The efforts to “turn back the clock” on absentee voting have left him “disheartened, saddened and angry,” the 96-year-old Democrat said in a statement.
The legislation, which would end 15 years of allowing state voters to cast ballots by mail for any reason, and other restrictive voting measures passed by one chamber of Georgia’s General Assembly are expected to end up in conference committee, where lawmakers will seek to reconcile competing legislation into a final bill.
The proposals come amid a flood of “election integrity” legislation across the country aimed at curtailing access to the ballot box mainly through rollbacks on mail-in voting, strict voter ID mandates and measures making it more difficult to stay on voter rolls. In the wake of the 2020 presidential election, many Republican lawmakers have rallied around former President Donald Trump’s baseless claims of voter fraud to push for tighter security measures.

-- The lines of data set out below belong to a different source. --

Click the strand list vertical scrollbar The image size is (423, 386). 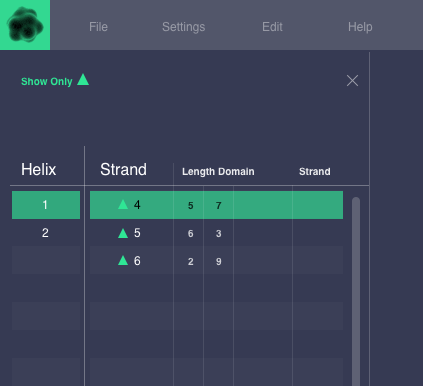pos(356,291)
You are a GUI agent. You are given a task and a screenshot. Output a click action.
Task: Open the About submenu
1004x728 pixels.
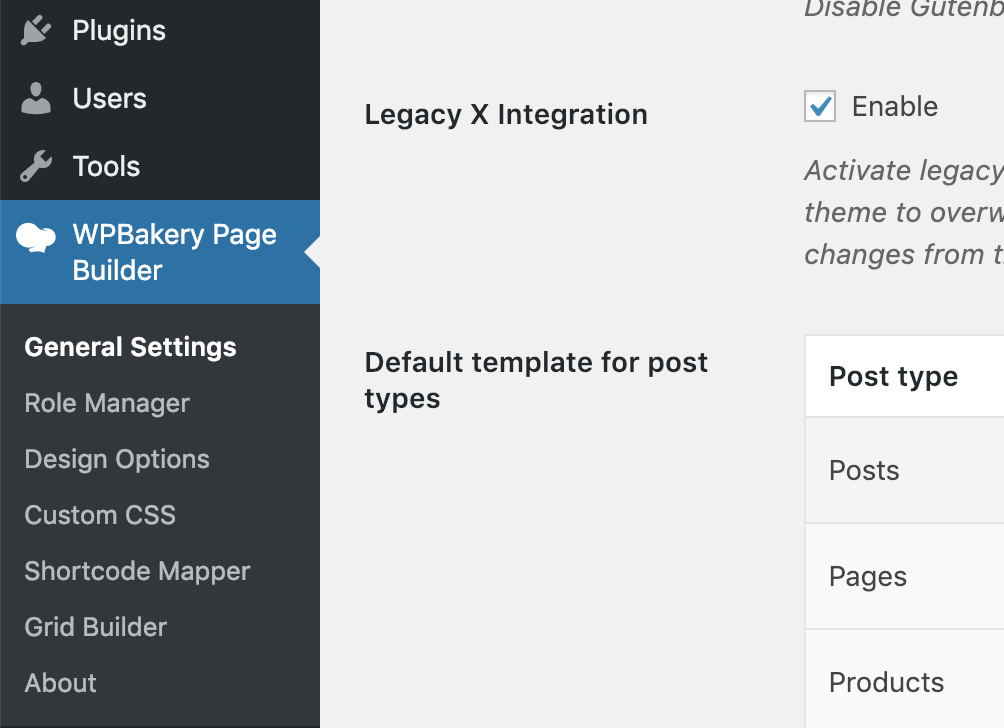pyautogui.click(x=60, y=683)
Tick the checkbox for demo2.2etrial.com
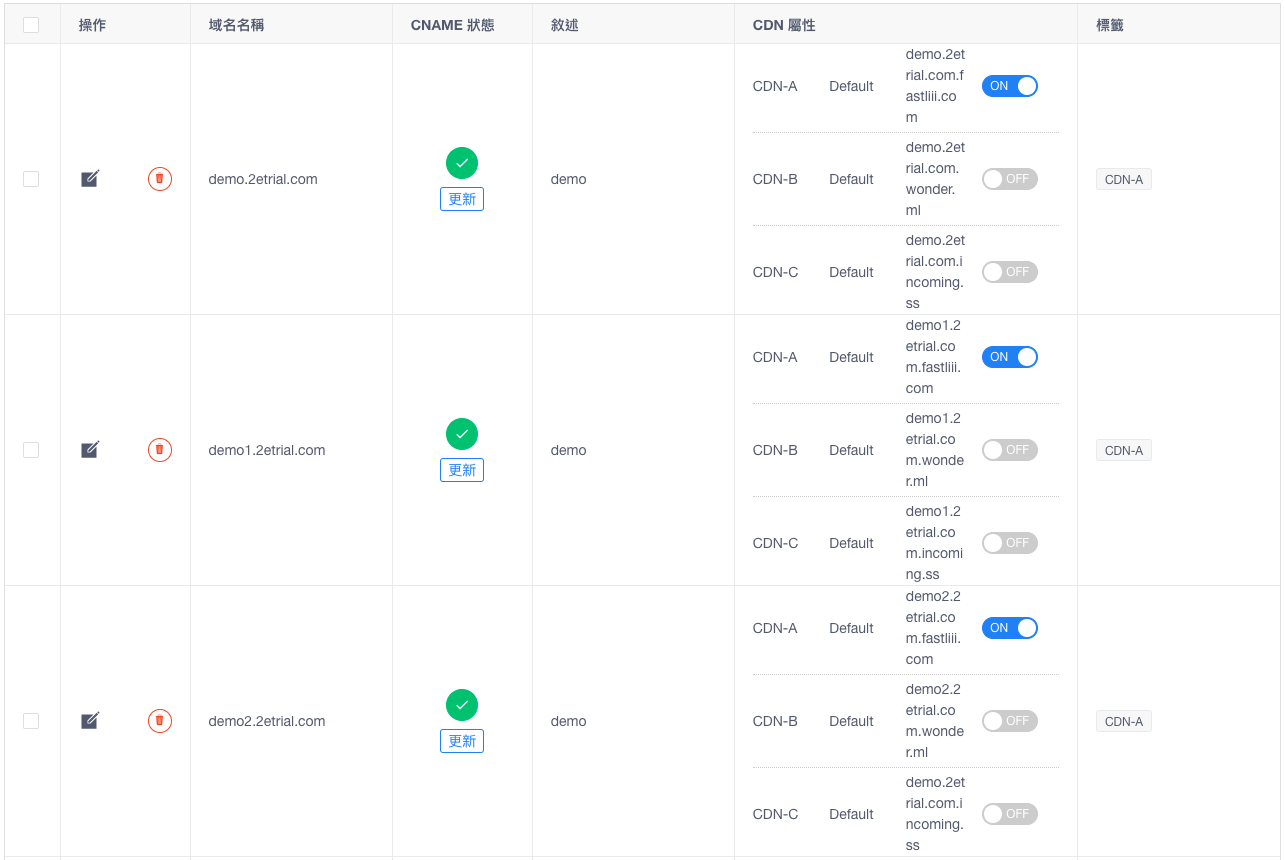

Carter said the rationale for Georgia’s measures is not based in fact.
“Many of the proposed changes are reactions to allegations of fraud for which no evidence was produced — allegations that were, in fact, refuted through various audits, recounts, and other measures,” he wrote. “The proposed changes appear to be rooted in partisan interests, not in the interests of all Georgia voters.”
In his statement, Carter also criticized references to a bipartisan election reform commission that he oversaw in 2005 alongside former Secretary of State James Baker, a Republican.
In the efforts to restrict mail-in voting, Republican legislators have frequently cited the commission’s finding that absentee ballots “remain the largest source of potential voter fraud” — a point Carter called selective and misleading.
While the report — which ran more than 100 pages and contained dozens of recommendations — “noted a few good and bad examples of vote-by-mail practices, its main recommendation was that further study of voting by mail was needed,” the former president wrote.
“In the 16 years since the report’s release, vote-by-mail practices have progressed significantly as new technologies have been developed. In light of these advances, I believe that voting by mail can be conducted in a manner that ensures election integrity. This is just one of several ways to expand access to the voting process for voters across the state, regardless of political affiliation.”
In May, Carter became the first former president to publicly embrace mail-in voting. In a statement from the Carter Center, he called for states to expand and protect the option in light of the pandemic.